* GIVEN INFORMATION

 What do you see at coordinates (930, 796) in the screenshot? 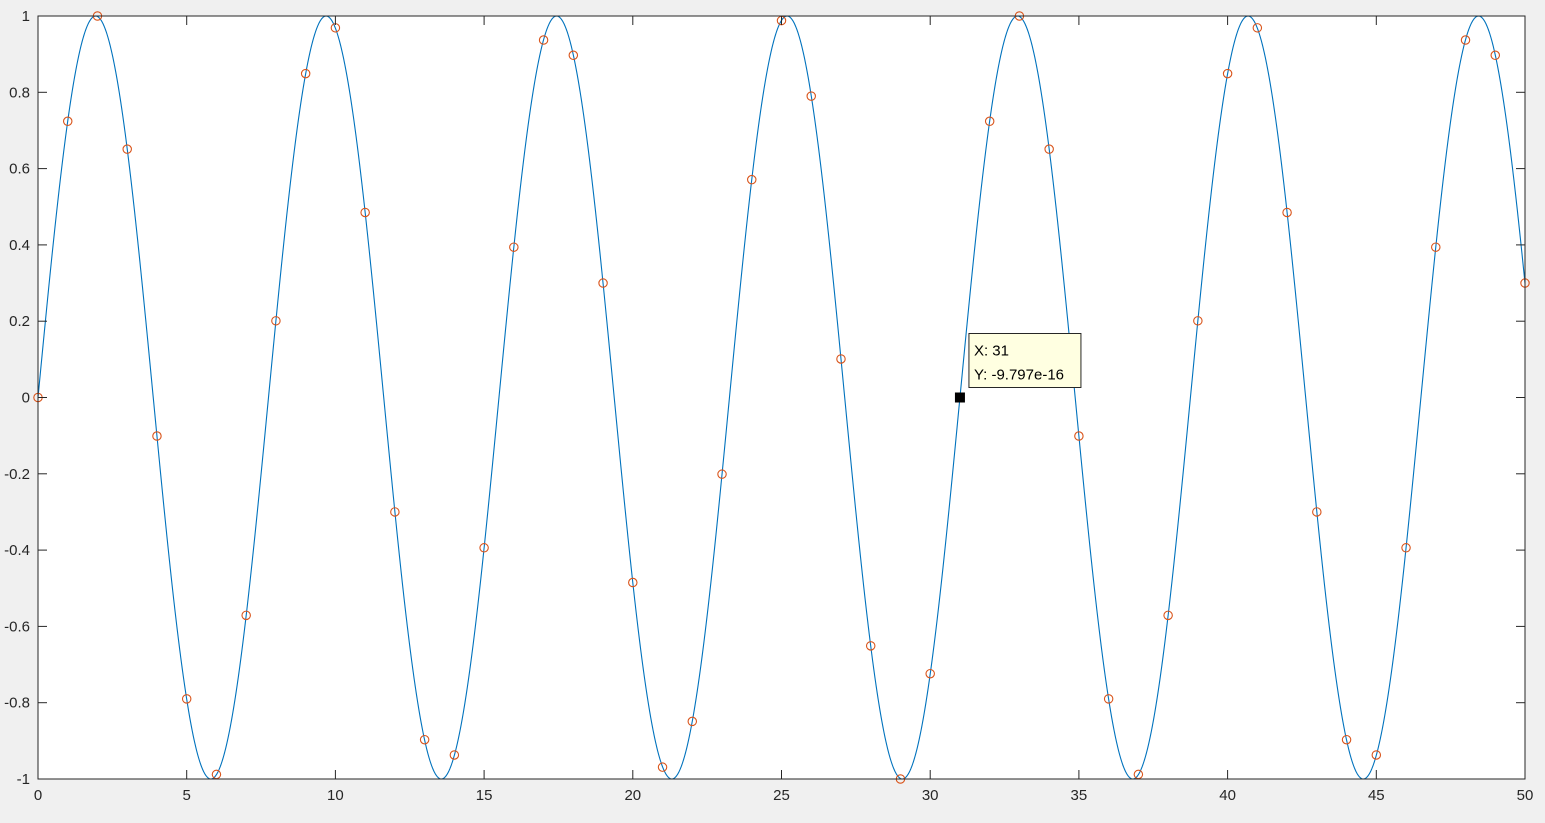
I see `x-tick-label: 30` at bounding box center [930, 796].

* * *

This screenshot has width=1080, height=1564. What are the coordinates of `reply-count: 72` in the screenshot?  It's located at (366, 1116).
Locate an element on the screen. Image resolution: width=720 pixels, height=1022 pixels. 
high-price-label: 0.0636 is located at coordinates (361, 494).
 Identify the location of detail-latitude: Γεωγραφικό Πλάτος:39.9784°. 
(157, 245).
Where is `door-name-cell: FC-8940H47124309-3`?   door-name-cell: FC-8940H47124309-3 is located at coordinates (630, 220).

* DIRECTIONS FOR THIS TASK
Report every line in the entries above that contains the string "width", matching its case exactly.

* SOLUTION FOR THIS EXERCISE
This screenshot has width=1080, height=1564. What are the coordinates of `reply-count: 72` in the screenshot?  It's located at (366, 1116).
Locate an element on the screen. Image resolution: width=720 pixels, height=1022 pixels. 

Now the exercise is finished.